Wat is de verhouding tussen de beginselplicht tot handhaving en EU-rechtelijke eisen?
Wattel gaat daarnaast in op de verhouding tussen de nationale beginselplicht tot handhaving en de EU-rechtelijke eisen van handhaving. De eisen die het EU-recht stelt aan handhaving volgen uit het beginsel van loyale samenwerking. Dat houdt in dat lidstaten alle maatregelen moeten treffen om nakoming van de Unierechtelijke verplichtingen te garanderen en zich moeten onthouden van maatregelen die de doelen van de Unie in gevaar kunnen brengen (artikel 4, lid 3 VEU). Het EU-recht eist dat sancties doeltreffend, evenredig, afschrikwekkend en gelijkwaardig zijn. De beginselplicht tot handhaving houdt in dat bij constatering van een overtreding het bestuursorgaan in beginsel de plicht heeft om tot handhaving over te gaan, tenzij (i) concreet zicht bestaat op legalisering, of (ii) handhaving onredelijke gevolgen heeft in verhouding tot het ermee te dienen doel.

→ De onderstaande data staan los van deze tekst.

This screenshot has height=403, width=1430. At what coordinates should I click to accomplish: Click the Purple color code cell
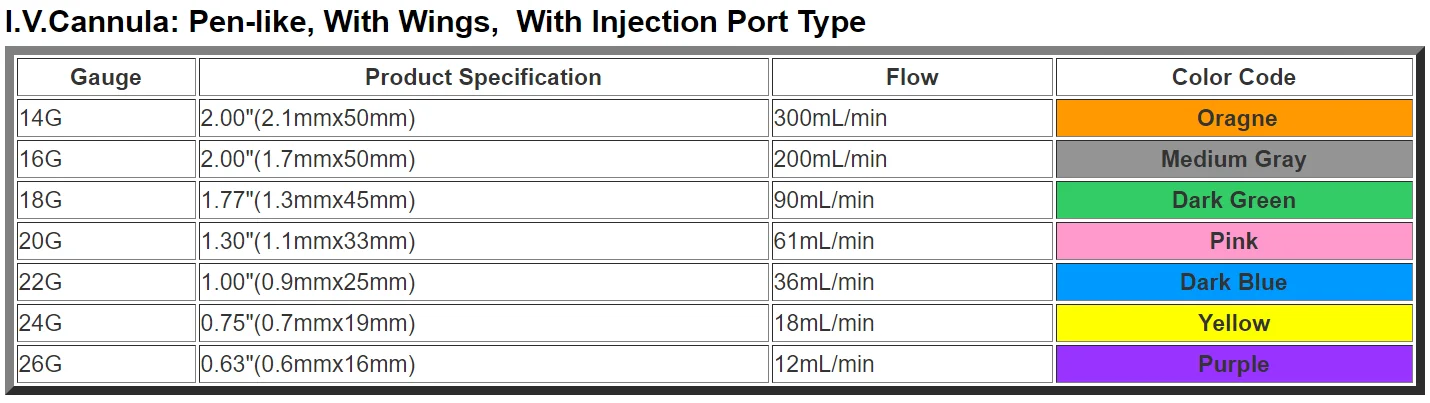[x=1234, y=364]
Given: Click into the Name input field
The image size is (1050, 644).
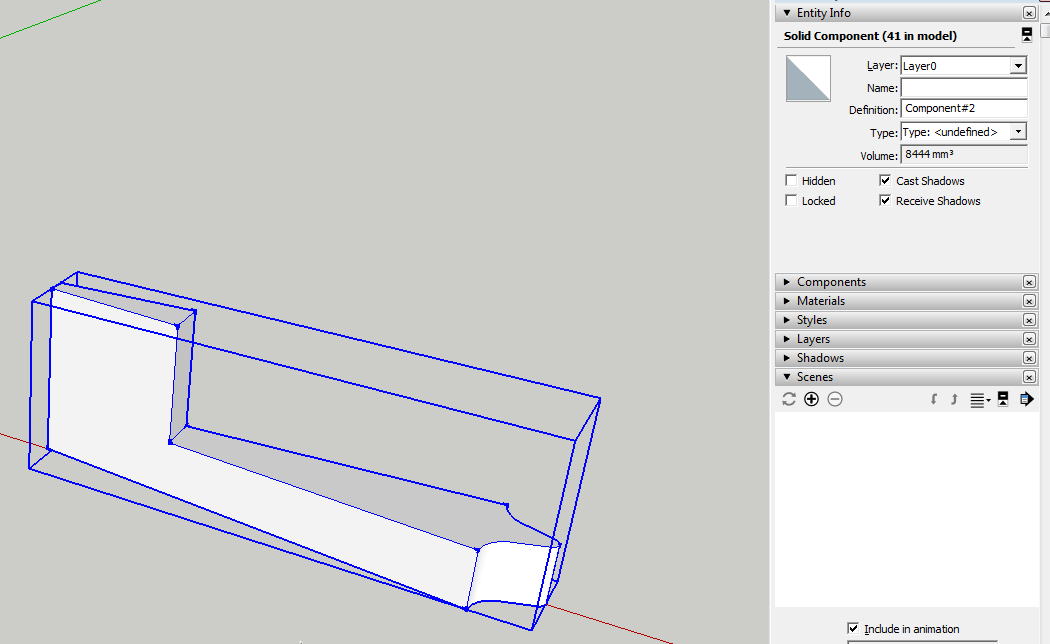Looking at the screenshot, I should [964, 88].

Zowel in het geval het gaat om handhaving van EU-recht als in het geval van handhaving van nationaal recht, dienen de EU-rechtelijke eisen volgens Wattel te worden toegepast. De EU-eisen liggen besloten in de beginselplicht tot handhaving. Wel is er een verschil ten aanzien van de algemene beginselen van behoorlijk bestuur (o.a. vertrouwens- en gelijkheidsbeginsel). Die beginselen spelen volgens Wattel wel bij handhaving van nationale regels, maar niet zonder meer bij handhaving van EU-recht een rol, omdat daardoor de uniforme werking van het EU-recht in gevaar kan komen.
Belang voor de praktijk
De conclusie is wat ons betreft niet baanbrekend, maar schept wel een overzichtelijk kader hoe een bestuursorgaan besluiten tot (weigering van) handhaving met herstelsancties dient te beoordelen en hoe de rechter dergelijke besluiten vervolgens dient te beoordelen. Ofschoon het oordeel van de Afdeling afgewacht moet worden, gaan wij ervan uit dat de uitspraak in lijn zal liggen met de conclusie. Tot die tijd kan uitgegaan worden van de volgende uitgangspunten in (niet)handhavingszaken die in bezwaar worden behandeld:
- heroverweging van herstelsancties in bezwaar houdt een volledige beoordeling van alle feiten en omstandigheden in, die moet resulteren in effectieve en evenredige sanctionering.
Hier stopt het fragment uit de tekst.